Monday, February 26, 2007

Measuring pain

Today has been an odd cyberspace day. Someone I really liked bowed out of a BabyCenter board that I was dipping my toe back into. I took a chance and emailed, and I'm glad I did. She and I have such similar timelines with a first pregnancy and then miscarriage. I just felt like I knew what she was thinking before she spoke. Do you know?

So I send her the link to Amy's blog. Because you know it helps to read. It helps to know you are not alone.

When I pulled up Amy's blog, I found this entry. Then I followed it to this entry that refers to this entry. Which then totally screwed up my Bloglines love for the day. Anyway, it turns out that two of my favorite bloggers have been having a little dialogue about something that I have been thinking about without even realizing it.

To totally trivialize it: Is my pain greater than your pain, and if so, does that mean I win?

Where the miscarriage is concerned, I have been on both sides of this self-destructive game. I didn't miscarry until 12 weeks, so I have had the passing thought that I was more attached to my baby than women who miscarried at5 weeks. Then again, one of my dearest friends' first child was stillborn on the day he was due, so she should be more sad than me. These thoughts are completely disruptive and I found myself realizing that we are all women who are facing enormous amounts of grief. Enormous. All of us.

What is this, measuring grief against each other?

I hurt. I hurt like hell. Every damn day I wake up and wonder how I'm going to go through the details without breaking down. I wonder if I'm going to make it through a shower. Am I going to put on real clothes? What about makeup? It hurts to even go through the motions.

And am I going to measure that against someone else's grief?

Not anymore.

I did though. I did measure my grief. But not only where my miscarriage was concerned. Everytime I heard about another lost child, I cried. It didn't matter to me how far along the woman was, or if they had kids already, I bawled. Because I knew how I felt, and I didn't want anyone else to ever feel that kind of pain.

Plus, and I hope it is okay to say this finally, my Sil, my sweet wonderful Sil, lost her baby right before mine. We were to be due right about the same time. The only difference is that she has four children already. Does that mean that I miss this little niece or nephew any less? Not on your life. I cry for the little one that I will never meet. I cry for the pregnancies that we won't share together.

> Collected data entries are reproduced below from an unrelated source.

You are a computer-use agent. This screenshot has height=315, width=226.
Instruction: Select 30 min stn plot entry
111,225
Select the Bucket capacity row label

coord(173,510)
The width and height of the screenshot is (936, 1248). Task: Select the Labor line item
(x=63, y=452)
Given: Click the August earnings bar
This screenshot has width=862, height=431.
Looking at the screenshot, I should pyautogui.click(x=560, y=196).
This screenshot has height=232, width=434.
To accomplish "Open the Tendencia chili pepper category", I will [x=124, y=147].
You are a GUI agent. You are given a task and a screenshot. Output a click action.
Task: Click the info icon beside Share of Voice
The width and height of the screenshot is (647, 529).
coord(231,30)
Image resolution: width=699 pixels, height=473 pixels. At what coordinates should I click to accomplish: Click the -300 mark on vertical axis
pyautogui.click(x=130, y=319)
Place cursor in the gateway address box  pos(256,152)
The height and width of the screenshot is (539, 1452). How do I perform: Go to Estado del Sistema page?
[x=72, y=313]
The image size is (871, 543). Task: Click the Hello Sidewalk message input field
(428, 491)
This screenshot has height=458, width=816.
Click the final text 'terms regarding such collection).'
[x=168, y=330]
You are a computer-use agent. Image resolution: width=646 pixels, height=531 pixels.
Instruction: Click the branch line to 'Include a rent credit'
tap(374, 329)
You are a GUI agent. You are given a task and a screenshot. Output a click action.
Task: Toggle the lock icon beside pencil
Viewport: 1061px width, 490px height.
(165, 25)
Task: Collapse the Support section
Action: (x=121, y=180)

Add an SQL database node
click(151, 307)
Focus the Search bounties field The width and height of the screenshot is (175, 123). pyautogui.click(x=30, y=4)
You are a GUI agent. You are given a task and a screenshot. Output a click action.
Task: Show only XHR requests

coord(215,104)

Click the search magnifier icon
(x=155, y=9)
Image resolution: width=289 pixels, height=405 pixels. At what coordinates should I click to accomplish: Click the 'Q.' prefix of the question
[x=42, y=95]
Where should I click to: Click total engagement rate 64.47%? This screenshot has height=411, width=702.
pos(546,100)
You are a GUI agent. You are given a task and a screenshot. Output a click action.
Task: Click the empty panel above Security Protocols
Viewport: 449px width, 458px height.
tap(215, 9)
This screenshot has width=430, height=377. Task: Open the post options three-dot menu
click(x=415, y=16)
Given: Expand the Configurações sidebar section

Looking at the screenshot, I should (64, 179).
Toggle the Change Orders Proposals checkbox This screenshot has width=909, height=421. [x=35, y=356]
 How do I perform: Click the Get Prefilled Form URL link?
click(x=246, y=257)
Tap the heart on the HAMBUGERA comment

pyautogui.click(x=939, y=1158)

I cry for the cousins that won't grow up at the same time. No kids. Four kids. We hurt the same. Sil and I.

I am more guilty about measuring pain where my parents are concerned.

I have a friend who is in her early 50's. Her parents are old and sick. Her father is in his late 80's or early 90's and has Alzheimer's. She will frequently lament over his health and how awful the disease is. She is dramatic. I complain about her.

My friend. I complain. Because I am in my mid 30's and my father has Alzheimer's. Doesn't she realize how unfair that is? Doesn't she realize that she has had so much more time with her father than I have? Doesn't she realize that she doesn't have the right to tell me how sad she is?


That is just wrong.

And I have thought it over and over.

She has every right to miss her daddy just as much as I miss mine. I am a selfish bitch for ever thinking otherwise.

The thing is this: PAIN IS PAIN. We all feel pain. Every reason that we feel it is unique. We feel what we feel due to our own life's circumstances. Start comparing them to other people and you just end up kicking yourself.

Bless Amy's heart. She typed out what I have thought in my head. And bless KD's heart, she also typed what I have thought in my head. I love them both. I have cried for them both.

We all hurt.

Isn't that why most of you are reading?

It is certainly why I'm still writing. The pain doesn't go away. It just works itself into my life as I find ways to adjust to it.

It's funny. I sometimes wonder when the pain will drive you all away. Today, I realize that it is the pain that draws most of us together.

We all hurt.

It feels better to hurt together though. For whatever reasons that we hurt. Whatever reasons.